--- GIVEN PASSAGE ---

U.S. Department of Justice
Bureau of Alcohol, Tobacco,
Firearms and Explosives
Washington, DC 20226
May 30, 2008
Open Letter to All Nevada Federal Firearms Licensees
The purpose of this letter is to advise you of an important change to the procedure you must follow beginning July 1, 2008 in order to comply with the Brady Law, 18 U.S.C. § 922(t).
Beginning July 1, 2008, Nevada’s Carry Concealed Weapon (CCW) permits will no longer qualify as an alternative to a National Instant Criminal Background Check System (NICS) check through the Federal Bureau of Investigation (FBI). Please note that this change also applies to pawn transactions. The change is discussed in detail below.
The permanent provisions of the Brady Law took effect on November 30, 1998. The Brady Law generally requires licensed dealers to initiate a NICS background check through the FBI (or the State in a Point of Contact State) before transferring a firearm to an unlicensed individual. However, the Brady Law contains a few exceptions to the NICS check requirement, including an exception for holders of certain State permits to possess, carry, or acquire firearms. The law and implementing regulations provide that permits issued within the past 5 years qualify as alternatives to the NICS check if certain other requirements are satisfied. Most importantly, the authority issuing the permit must conduct a NICS background check and must deny a permit to anyone prohibited from possessing firearms under Federal, State, or local law.

--- LISTED ENTRIES ---

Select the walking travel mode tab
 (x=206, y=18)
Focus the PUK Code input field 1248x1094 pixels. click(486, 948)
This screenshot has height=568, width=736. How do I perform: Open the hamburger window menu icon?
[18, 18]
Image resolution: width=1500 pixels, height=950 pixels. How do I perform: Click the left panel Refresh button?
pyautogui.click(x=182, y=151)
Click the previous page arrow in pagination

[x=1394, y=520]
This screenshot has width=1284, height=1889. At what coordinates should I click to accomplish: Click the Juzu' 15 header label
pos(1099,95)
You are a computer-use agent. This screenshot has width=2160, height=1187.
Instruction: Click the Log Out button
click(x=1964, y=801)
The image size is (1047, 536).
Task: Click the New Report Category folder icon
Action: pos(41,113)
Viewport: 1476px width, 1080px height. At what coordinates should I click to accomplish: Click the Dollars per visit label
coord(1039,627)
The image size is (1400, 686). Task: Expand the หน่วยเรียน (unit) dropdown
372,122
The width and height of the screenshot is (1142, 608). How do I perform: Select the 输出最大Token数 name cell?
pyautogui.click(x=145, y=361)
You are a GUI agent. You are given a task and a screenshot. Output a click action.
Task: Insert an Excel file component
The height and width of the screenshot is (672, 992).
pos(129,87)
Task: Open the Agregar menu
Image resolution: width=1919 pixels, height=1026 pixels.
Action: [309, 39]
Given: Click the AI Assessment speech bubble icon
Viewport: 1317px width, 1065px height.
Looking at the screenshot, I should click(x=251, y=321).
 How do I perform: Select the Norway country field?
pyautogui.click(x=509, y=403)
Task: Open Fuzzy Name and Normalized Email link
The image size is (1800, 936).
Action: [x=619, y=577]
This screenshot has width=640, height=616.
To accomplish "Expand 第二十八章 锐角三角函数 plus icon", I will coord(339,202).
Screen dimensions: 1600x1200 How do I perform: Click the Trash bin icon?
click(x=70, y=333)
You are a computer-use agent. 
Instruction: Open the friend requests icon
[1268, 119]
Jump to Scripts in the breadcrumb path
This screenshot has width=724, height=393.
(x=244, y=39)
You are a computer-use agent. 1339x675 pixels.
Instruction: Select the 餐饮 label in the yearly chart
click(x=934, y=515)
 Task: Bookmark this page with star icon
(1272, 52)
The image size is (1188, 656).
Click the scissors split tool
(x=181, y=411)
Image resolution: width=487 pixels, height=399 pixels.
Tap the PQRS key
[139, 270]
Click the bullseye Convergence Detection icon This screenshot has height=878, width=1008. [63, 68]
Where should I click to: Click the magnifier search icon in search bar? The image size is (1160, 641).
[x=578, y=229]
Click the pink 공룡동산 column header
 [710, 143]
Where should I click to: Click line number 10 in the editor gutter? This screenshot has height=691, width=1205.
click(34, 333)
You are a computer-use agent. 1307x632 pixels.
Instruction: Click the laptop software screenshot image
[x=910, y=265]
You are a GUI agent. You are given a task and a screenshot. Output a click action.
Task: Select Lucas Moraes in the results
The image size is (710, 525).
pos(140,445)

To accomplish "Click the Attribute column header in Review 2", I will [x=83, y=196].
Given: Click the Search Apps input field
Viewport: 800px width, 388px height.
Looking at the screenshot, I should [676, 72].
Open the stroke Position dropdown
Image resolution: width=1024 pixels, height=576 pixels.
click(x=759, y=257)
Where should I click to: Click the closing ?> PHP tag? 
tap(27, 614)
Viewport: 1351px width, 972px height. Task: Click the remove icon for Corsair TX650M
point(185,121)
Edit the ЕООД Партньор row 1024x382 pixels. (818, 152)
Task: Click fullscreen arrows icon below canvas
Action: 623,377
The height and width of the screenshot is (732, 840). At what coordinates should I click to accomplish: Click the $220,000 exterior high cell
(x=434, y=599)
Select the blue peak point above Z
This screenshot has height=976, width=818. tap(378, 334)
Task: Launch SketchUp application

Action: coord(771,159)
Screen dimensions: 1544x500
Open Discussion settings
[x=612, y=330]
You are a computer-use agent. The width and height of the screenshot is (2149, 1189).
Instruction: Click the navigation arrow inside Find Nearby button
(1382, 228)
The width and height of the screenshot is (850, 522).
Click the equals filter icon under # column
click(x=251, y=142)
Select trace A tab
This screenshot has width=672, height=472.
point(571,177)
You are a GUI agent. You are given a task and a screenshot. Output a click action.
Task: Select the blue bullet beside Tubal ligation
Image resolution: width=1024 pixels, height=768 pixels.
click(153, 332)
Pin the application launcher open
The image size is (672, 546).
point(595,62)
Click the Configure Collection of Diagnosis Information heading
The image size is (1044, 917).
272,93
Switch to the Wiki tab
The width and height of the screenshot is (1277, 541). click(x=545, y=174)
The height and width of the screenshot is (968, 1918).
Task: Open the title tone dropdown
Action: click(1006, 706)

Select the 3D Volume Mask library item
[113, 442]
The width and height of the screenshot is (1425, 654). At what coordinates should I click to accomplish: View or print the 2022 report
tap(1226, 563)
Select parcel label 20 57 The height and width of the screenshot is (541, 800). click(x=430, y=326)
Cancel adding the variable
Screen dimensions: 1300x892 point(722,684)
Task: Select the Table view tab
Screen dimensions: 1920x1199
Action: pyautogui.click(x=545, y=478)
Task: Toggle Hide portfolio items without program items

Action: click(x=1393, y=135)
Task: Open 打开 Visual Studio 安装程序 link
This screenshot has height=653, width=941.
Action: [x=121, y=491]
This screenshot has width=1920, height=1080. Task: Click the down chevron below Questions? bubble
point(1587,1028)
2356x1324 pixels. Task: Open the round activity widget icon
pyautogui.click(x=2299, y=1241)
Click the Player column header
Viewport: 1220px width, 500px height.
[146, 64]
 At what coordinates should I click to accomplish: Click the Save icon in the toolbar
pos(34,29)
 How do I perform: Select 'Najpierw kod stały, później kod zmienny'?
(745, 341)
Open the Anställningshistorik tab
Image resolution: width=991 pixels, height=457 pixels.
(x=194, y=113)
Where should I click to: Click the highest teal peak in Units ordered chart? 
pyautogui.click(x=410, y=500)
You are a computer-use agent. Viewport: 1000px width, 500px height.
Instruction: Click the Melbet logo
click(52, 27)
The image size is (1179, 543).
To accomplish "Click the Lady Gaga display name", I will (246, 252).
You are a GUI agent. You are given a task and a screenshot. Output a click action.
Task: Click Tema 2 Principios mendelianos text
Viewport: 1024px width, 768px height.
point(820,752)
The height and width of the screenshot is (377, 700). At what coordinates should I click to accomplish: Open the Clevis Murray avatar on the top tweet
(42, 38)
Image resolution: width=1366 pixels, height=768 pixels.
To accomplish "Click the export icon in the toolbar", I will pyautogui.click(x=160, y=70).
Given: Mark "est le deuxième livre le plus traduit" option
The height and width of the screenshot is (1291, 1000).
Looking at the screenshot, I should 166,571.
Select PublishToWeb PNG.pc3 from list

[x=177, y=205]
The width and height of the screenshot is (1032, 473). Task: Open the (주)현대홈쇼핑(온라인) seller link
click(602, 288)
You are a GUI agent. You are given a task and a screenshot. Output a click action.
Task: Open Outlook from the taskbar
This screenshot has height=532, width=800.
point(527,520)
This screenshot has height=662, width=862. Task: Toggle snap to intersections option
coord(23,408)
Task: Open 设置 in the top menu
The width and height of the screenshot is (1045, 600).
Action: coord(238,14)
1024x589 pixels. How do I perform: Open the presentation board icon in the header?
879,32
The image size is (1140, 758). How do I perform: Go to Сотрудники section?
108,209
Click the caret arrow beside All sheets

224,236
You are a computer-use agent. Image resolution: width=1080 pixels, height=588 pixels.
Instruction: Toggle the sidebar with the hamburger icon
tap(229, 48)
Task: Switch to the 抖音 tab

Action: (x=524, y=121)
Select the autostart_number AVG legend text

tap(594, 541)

---

# LIST OF TASKS:
**A)** Reproduce the ATF letter from "The permanent provisions" to "or local law.", swapping "licensed dealers" for "federal firearms licensees".
**B)** Please continue the ATF letter from the point where the text ends.
The data above is separate from the ATF letter.

# RESULTS BY TASK:
**A)**
The permanent provisions of the Brady Law took effect on November 30, 1998. The Brady Law generally requires federal firearms licensees to initiate a NICS background check through the FBI (or the State in a Point of Contact State) before transferring a firearm to an unlicensed individual. However, the Brady Law contains a few exceptions to the NICS check requirement, including an exception for holders of certain State permits to possess, carry, or acquire firearms. The law and implementing regulations provide that permits issued within the past 5 years qualify as alternatives to the NICS check if certain other requirements are satisfied. Most importantly, the authority issuing the permit must conduct a NICS background check and must deny a permit to anyone prohibited from possessing firearms under Federal, State, or local law.

**B)**
In 1998, the Bureau of Alcohol, Tobacco, Firearms and Explosives (ATF) sent an Open Letter to all Nevada Federal firearms licensees (FFLs) advising them that the Nevada carry concealed weapons permit would qualify as an alternative to the background check required under the Brady Law. ATF’s recognition of these permits as a Brady alternative was based on the fact that Nevada conducted background checks through NICS prior to the issuance or renewal of these permits, and denied a permit to anyone prohibited under Federal, State, or local law.
In March 2004, ATF began a review of all States that had permits that qualified as NICS check alternatives to determine if they still qualified. In May 2005, we informed Nevada State officials that Nevada no longer met the qualifications. Nevada was not able to adequately address the deficiencies of the Nevada CCW permit in meeting the statutory and regulatory requirements for qualifying as a NICS alternative.
Accordingly, on October 17, 2005, we sent an open letter to Nevada FFLs stating that effective October 19, 2005, the CCW permit no longer qualified as a NICS check alternative.
Subsequently, the Nevada Department of Public Safety and the Nevada County Sheriffs entered into a Memorandum of Understanding addressing the Nevada CCW shortcomings in qualifying as a NICS alternative. This Memorandum of Understanding was accepted by ATF as an interim measure until the shortcomings in qualifying as a NICS alternative could be remedied by the Nevada State Legislature in 2007 session. Accordingly, on January 5, 2006, we sent an Open Letter to Nevada FFLs stating that the Nevada CCW permit again qualified as a NICS check alternative.
The Nevada State Legislature did not enact laws in the 2007 session necessary to remedy the shortcomings of the Nevada CCW permit in qualifying as a NICS check alternative. Specifically, the carry concealed weapons permit can no longer qualify as an alternative to the background check required by the Brady Law.
How This Affects FFLs
Beginning July 1, 2008, a NICS check must be conducted before transferring a firearm to an unlicensed person, even if the unlicensed person has a Nevada carry concealed weapon permit. Because Nevada is a NICS Point-of-Contact State, you will contact the Nevada Department of Public Safety, rather than the FBI, to conduct this check.
We hope that your transition to this new procedure on July 1, 2008, will not be an inconvenience. As always, we thank you for your cooperation.